Noventa e nove por cento do livro, na verdade, compõe apenas um longuíssimo parágrafo, deixando ao último parágrafo apenas uma única frase, tudo bastante assombrado pelo confronto do protagonista com suas memórias e a proximidade da morte. É a partir dessas memórias que Bolaño desenha sua curva satírica, evidência de que a diferença biográfica entre personagem e autor não poderia ser só uma nota de rodapé. O autor usa essa diferença para assumir uma posição de escárnio, de zoeira mesmo, colocando Urrutia em situações que só podem ser bem saboreadas com um sorriso sarcástico em mente. Essa é a onda do livro.

Urrutia é resultado do ódio que Bolaño cultivou durante sua vida inteira pela classe de artistas e intelectuais que conseguiu se manter suspensa no ar enquanto o resto do país desmoronava. Que reagiu ao golpe de estado com até certo alívio, melhor isso do que uma reforma agrária, e que com indiferença recebeu as notícias do que acontecia por baixo dos panos durante a ditadura. O que eles tinham a ver com isso? Noturno no Chile é uma espécie de resposta direta e sarcástica, mas nem sempre tão sutil. Bolaño abusa da posição de criador pra construir passagens tão marcantes quanto ilustrativas, além de patentemente irônicas. Como não abrir um sorriso quando Urrutia é chamado, de maneira bastante sigilosa, para dar aulas de marxismo para o general Pinochet? Ou quando Bolaño conta a história do pintor guatemalteco que definhava de fome enquanto a única coisa que gostava de fazer era observar as ruas de Paris? E que mesmo para pintar o próprio país o fez à luz da cidade europeia? Talvez com as mesmas motivações de Manuel Bandeira, nas suas copiosas críticas aos parnasianos, o autor busca ridicularizar os nefelibatas chilenos que não conseguiam fazer o mais essencial movimento dos livros para a realidade.

• Dados fornecidos:
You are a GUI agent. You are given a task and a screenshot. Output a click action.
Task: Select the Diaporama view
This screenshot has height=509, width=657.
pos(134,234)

• Instrução A:
No texto sobre Noturno no Chile, o que Urrutia é chamado para ensinar ao general Pinochet?
• Instrução B:
Reproduza sem mudanças o trecho do texto sobre Noturno no Chile que abre com as palavras contendo "Noventa e nove" e fecha com "onda do livro.".

• Resposta completa A:
Ele é chamado, de maneira bastante sigilosa, para dar aulas de marxismo a Pinochet.

• Resposta completa B:
Noventa e nove por cento do livro, na verdade, compõe apenas um longuíssimo parágrafo, deixando ao último parágrafo apenas uma única frase, tudo bastante assombrado pelo confronto do protagonista com suas memórias e a proximidade da morte. É a partir dessas memórias que Bolaño desenha sua curva satírica, evidência de que a diferença biográfica entre personagem e autor não poderia ser só uma nota de rodapé. O autor usa essa diferença para assumir uma posição de escárnio, de zoeira mesmo, colocando Urrutia em situações que só podem ser bem saboreadas com um sorriso sarcástico em mente. Essa é a onda do livro.